Агентство по страхованию вкладов (АСВ) за последнее время анонсировало множество нововведений, которые сделают деятельность структуры более эффективной и усовершенствуют систему страхования вкладов. В частности, уже в этом году АСВ реализует реформу ликвидации рухнувших банков, которая позволит сократить издержки и сроки процедуры. Также продолжается работа над инициативой, позволяющей защитить вкладчиков, забравших деньги до краха банка. Обо всем этом, а также о том, чем будет заниматься АСВ после появления Фонда консолидации банковского сектора (ФКБС) и какой будет роль агентства в создании и работе Банка плохих долгов, в интервью ТАСС рассказал глава АСВ Юрий Исаев.
— Юрий Олегович, сейчас идет активная дискуссия о новой концепции ликвидации банков. На какой стадии находится обсуждение, когда механизм будет запущен?
— Говорим мы о реформе ликвидации не так давно, но думаем об этом, скрывать не буду, уже продолжительное время. Это связано с быстро растущим в последние годы объемом работы. И не в разы, а в десятки раз. Одно дело — ликвидировать одновременно 10–25 банков (базово АСВ было рассчитано на такие объемы), другое — участвовать в одновременной ликвидации, как сейчас, более 300 банков. Конечно, здесь есть особенности — и технологические, и структурные, и кадровые. Поэтому мы видим, что экстенсивное (расширение на прежней технологической базе) развитие ликвидационных процедур оправдано до определенного момента, а потом начинаются сложности. Мы внимательно проанализировали все процессы и увидели, где возникают "узкие места", как можно их "расшить" и какие базовые вопросы необходимо решить.

########################################

Краткое задание 1. Можете переписать записи от строки с «Where should I click to: Click» вниз до строки с «point(886,166)» включительно, подставив «marker» вместо «footnote», а всё остальное оставив без изменений?

Показанные записи.
########################################

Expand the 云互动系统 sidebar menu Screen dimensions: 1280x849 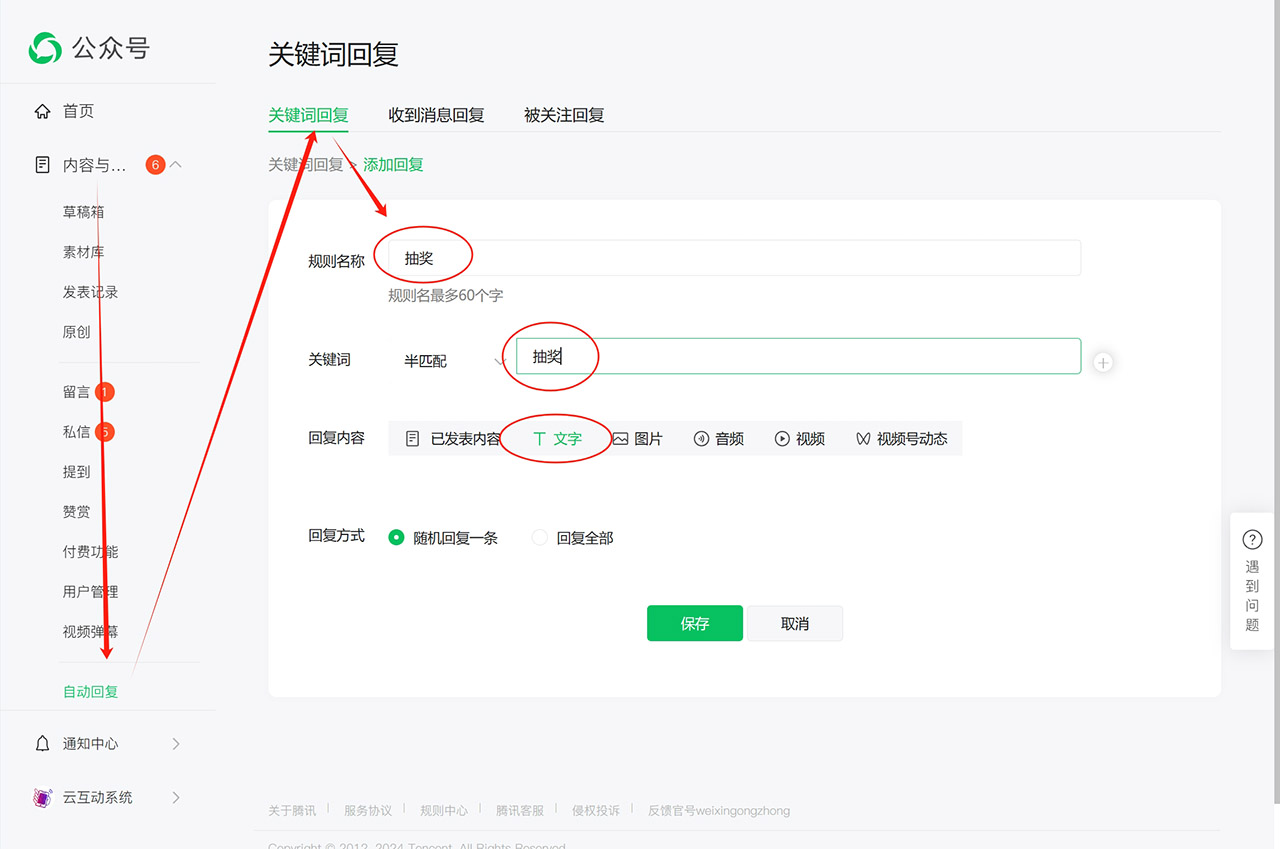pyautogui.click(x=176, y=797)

########################################

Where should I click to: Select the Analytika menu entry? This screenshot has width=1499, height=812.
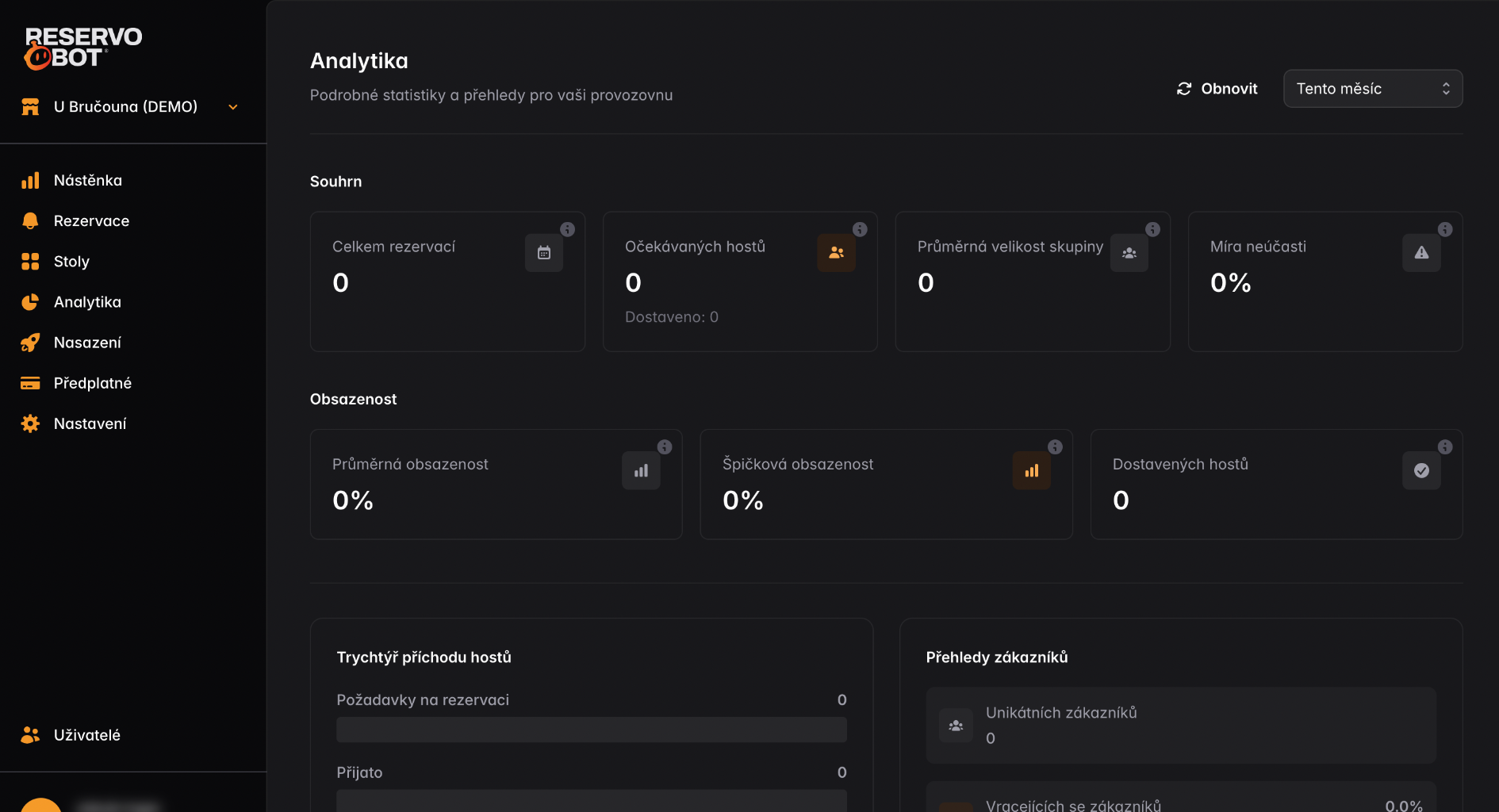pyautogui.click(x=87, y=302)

########################################

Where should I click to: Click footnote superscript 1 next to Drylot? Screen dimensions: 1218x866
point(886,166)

########################################

Краткое задание 2. Можете дословно вывести из интервью с главой АСВ всё от слов «Агентство по страхованию» вниз до слов «механизм будет запущен?» включительно?

Решение задания 1.
Where should I click to: Click marker superscript 1 next to Drylot? Screen dimensions: 1218x866
point(886,166)

Решение задания 2.
Агентство по страхованию вкладов (АСВ) за последнее время анонсировало множество нововведений, которые сделают деятельность структуры более эффективной и усовершенствуют систему страхования вкладов. В частности, уже в этом году АСВ реализует реформу ликвидации рухнувших банков, которая позволит сократить издержки и сроки процедуры. Также продолжается работа над инициативой, позволяющей защитить вкладчиков, забравших деньги до краха банка. Обо всем этом, а также о том, чем будет заниматься АСВ после появления Фонда консолидации банковского сектора (ФКБС) и какой будет роль агентства в создании и работе Банка плохих долгов, в интервью ТАСС рассказал глава АСВ Юрий Исаев.
— Юрий Олегович, сейчас идет активная дискуссия о новой концепции ликвидации банков. На какой стадии находится обсуждение, когда механизм будет запущен?